I’m following a tutorial from a course on Blender + AE for compositing 3D objects into a scene. The problem comes when I get to the point of bringing in the exr sequence that I create in Blender to AE. I rendered all the objects from Blender with the exact passes that were shown in the tutorial. I synchronized the EXR multilayer sequence to match the AE composition settings for color and frame rate.
I tried both introducing a different layer for every pass, as well as doing it with a combined pass + shadow catcher + AO. However, you can see that the result renders in the viewport only until the 4th frame and then disappears, plus the 3d objects don’t have the proper color. If I use the option with the combined pass and nothing else, I can preview beyond the 4th frame, but all 3D objects disappear, besides the chairs that turn kind of purple. The moment I introduce any other pass, I get a black screen beyond the 4th frame. I set the pass layers a few times just as the guy in the course, to make sure I’m not making a mistake, but it’s all the same. Maybe the problem lies somewhere else, but I can’t locate it, as I’m not advanced in this. If someone has experience with extracting passes into AE, I’d be grateful for some tips. Here’s a screen recording that will let you see the situation:
I downloaded DJV, but I guess it plays the EXR Multilayer sequence fine there (although darker that it should be). I however, thought that the footage and the rendered animation are in the same frame rate, but the footage was 25, while the render from Blender was 24. I interpreted the footage to be 25 too, plus I also set the AE timeline to start from the 1st frame, rather than 0, since Blender starts from 1 usually. Still, as you can see from the new screen rec, it’s still the same. Is it possible that the problem lies in the Blender render settings?
Yesterday when I opened Blender to take a look again, I noticed that in the View Layer section, the Light passes for diffuse and gloss weren’t checked, but as you can see from the video, I have all the passes in the Extractor tool in AE, so I guess I must have checked them when I was rendering originally. But even if they hadn’t been checked, I still had that Combined pass, so I should be good, right? So maybe the problem lies somewhere else.
I’ve seen these tutorials as well. He basically does the same thing. The only difference is that he renders passes for the castle (his 3d object in his example) separately than the passes for the background where his shadow catcher (i guess it wasn’t called a shadow catcher back when he was making the tutorial). He also had the passes for Transmission checked. I, on the other hand, didn’t check any transmission passes, plus I rendered passes on the entire scene collection (rather then separate collections) as you can see from my screenshot in the upper right corner, next to the view layer dropdown option.

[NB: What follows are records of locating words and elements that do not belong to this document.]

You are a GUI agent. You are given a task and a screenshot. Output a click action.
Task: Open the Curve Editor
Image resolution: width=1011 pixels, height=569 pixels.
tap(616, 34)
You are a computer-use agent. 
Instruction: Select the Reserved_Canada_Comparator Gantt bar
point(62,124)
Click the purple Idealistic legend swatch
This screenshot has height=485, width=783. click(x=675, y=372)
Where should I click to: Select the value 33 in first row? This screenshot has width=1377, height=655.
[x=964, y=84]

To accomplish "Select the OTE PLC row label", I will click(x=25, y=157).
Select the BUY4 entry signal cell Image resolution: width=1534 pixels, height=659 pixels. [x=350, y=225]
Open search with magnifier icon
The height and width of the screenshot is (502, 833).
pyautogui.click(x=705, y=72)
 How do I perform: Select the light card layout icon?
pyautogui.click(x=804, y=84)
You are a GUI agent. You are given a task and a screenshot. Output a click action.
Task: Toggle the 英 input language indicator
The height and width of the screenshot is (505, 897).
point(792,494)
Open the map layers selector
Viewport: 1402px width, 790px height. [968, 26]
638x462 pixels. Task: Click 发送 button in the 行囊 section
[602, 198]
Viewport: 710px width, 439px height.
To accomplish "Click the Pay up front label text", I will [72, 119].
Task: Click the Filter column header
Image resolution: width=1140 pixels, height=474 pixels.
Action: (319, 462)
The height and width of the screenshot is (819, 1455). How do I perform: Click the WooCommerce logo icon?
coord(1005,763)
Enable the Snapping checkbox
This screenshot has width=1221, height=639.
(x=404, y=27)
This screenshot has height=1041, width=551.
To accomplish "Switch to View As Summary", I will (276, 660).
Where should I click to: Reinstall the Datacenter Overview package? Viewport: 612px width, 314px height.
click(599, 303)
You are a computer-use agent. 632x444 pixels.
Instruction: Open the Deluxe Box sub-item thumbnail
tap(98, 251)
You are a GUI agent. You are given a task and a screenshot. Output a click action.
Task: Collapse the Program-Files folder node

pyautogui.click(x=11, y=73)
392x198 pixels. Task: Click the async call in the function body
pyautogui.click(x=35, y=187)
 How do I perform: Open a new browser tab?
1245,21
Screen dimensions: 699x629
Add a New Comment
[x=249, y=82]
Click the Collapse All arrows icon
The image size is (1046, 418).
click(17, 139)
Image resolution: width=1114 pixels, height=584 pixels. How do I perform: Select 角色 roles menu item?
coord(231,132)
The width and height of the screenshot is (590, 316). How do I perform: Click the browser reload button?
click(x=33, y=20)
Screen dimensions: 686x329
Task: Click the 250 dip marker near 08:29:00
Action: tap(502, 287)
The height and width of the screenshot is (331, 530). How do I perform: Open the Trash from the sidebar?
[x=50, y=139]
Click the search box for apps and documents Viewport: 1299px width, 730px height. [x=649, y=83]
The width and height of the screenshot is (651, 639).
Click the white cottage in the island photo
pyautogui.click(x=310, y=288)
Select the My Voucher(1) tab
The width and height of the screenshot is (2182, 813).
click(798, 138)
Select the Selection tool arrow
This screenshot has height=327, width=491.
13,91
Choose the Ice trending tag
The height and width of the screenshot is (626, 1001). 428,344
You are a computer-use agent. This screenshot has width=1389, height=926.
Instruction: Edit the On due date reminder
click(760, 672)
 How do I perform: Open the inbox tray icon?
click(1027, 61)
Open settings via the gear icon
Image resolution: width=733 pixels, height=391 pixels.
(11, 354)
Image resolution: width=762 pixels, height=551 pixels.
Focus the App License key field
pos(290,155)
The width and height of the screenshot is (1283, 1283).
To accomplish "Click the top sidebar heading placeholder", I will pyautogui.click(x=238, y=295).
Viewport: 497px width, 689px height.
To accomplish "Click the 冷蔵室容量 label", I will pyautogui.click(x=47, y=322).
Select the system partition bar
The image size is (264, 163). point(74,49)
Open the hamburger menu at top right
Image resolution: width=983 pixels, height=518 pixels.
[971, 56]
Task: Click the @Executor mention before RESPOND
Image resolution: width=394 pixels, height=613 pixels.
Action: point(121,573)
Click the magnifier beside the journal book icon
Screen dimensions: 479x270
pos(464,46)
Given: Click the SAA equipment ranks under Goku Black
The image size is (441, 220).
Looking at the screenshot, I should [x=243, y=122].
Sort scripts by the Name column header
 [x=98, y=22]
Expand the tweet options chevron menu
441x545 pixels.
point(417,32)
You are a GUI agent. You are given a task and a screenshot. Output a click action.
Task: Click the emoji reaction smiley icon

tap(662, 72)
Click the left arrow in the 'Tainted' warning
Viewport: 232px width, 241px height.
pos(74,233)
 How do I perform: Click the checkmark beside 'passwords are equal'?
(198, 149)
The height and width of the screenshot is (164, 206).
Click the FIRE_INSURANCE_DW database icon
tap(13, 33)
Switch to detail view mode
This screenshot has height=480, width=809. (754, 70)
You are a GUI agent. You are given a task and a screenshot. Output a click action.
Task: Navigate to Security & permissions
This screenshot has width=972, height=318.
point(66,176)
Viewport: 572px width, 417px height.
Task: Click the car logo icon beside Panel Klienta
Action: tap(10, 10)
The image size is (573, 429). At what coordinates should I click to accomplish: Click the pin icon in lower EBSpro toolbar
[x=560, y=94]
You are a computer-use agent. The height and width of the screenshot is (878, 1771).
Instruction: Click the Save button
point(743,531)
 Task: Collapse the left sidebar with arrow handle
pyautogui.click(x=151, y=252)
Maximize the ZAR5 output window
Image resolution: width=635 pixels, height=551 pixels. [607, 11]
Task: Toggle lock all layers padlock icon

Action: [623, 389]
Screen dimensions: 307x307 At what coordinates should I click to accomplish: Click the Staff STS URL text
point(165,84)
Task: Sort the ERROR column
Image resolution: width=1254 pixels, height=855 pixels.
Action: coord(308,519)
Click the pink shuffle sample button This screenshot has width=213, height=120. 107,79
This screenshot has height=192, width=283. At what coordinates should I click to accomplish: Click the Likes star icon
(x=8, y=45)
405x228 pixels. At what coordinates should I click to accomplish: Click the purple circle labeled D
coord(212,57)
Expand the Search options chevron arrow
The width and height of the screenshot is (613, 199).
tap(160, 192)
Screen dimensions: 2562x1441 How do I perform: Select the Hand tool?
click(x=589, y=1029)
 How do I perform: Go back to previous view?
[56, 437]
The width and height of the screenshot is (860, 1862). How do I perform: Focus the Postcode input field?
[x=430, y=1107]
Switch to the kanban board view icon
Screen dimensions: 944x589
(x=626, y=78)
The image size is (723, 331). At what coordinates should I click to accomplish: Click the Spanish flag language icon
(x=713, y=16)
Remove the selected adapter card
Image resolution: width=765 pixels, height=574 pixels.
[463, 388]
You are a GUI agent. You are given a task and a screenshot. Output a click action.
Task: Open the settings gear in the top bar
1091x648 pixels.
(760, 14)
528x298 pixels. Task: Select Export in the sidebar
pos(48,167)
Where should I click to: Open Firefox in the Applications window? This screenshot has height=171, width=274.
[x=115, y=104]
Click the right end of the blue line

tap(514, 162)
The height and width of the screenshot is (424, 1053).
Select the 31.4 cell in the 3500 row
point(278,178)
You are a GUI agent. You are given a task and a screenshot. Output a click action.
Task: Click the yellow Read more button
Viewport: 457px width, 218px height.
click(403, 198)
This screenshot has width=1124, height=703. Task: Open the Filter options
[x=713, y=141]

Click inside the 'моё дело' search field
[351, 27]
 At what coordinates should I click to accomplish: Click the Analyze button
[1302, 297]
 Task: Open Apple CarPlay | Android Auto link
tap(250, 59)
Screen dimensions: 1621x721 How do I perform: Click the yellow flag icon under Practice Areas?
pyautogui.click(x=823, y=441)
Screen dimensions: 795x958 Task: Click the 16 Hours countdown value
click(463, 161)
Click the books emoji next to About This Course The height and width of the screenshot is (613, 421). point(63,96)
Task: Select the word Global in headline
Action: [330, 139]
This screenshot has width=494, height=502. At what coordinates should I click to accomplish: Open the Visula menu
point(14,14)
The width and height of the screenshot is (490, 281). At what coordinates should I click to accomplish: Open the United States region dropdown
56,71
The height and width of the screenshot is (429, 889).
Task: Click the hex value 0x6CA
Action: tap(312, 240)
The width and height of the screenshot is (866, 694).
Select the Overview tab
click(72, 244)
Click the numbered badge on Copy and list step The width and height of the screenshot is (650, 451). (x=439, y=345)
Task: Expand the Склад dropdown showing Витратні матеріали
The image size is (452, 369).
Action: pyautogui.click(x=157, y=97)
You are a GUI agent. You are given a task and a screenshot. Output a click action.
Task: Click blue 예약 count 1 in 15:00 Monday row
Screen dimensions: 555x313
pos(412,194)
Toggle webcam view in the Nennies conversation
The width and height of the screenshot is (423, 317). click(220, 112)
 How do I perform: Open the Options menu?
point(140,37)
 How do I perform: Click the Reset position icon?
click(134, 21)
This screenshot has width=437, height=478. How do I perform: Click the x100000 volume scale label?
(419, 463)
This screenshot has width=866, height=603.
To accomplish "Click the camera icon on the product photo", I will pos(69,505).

I’ve read your posts, and watched the two videos - but to be honest, I cannot easily follow along in the vid and determine what you’re clicking on (or pointing at) when and why. Some voice recording narration of “I’m doing this, and expecting that” would greatly help.
But I will offer a small bit of advice - though blender defaults to rendering on Frame 1, you don’t have to start on 1 (I don’t.). I always render starting on Frame 0, which is what I’ve always been used to when doing 3D+AE.
(As opposed to “make AE start on 1”; if/when you start adding other elements, now you have to also verify the proper start for everything else… and starting thinking of “ok, this footage is F Zero, but the rest is F One.”
I apologize but I didn’t notice that when using the windows 10 screen recorder, the recording doesn’t capture windows that are visible after a RMB click. So I made another recording through a browser extension, along with a voice over explaining what I did and hoped to have as a result. I hope this gives a better idea of my problem:
I did the composite object coloring straight in Blender. But now when I add the mist pass, a specific part of the house becomes brighter. It outlines the wall plane I created to use as a 2nd shadow catcher for the walls. What setting do I need to change to make the walls shadow catcher plane get the same brightness and colorization as the rest of the scene elements after applying the mist pass? Fixing that at least, would be some sort of a victory after all this.
By the way, I tried to export an 8 frame test to a png sequence, rather than exr multilayer, and it runs ok in AE, though I don’t have such control for changing different passes. It still export the mist in this screwed up way though…
I guess these cases are not going to be solved for now. Thank you for taking the time to try help me though.
I finally was able to figure a solution that worked for me. I unchecked the use nodes box in the compositing tab before render, plus I also rendered the Transmission passes. If someone in the future ends up in this ridiculous situation as me - this may help.
The problem is that you didn’t print some of the passes.
※ Composing’s use nodes check does not affect rendering.
Attached is a reference for node configuration.
It’s an older version of the video because it’s hard to find the latest version of the video. The node configuration is the same.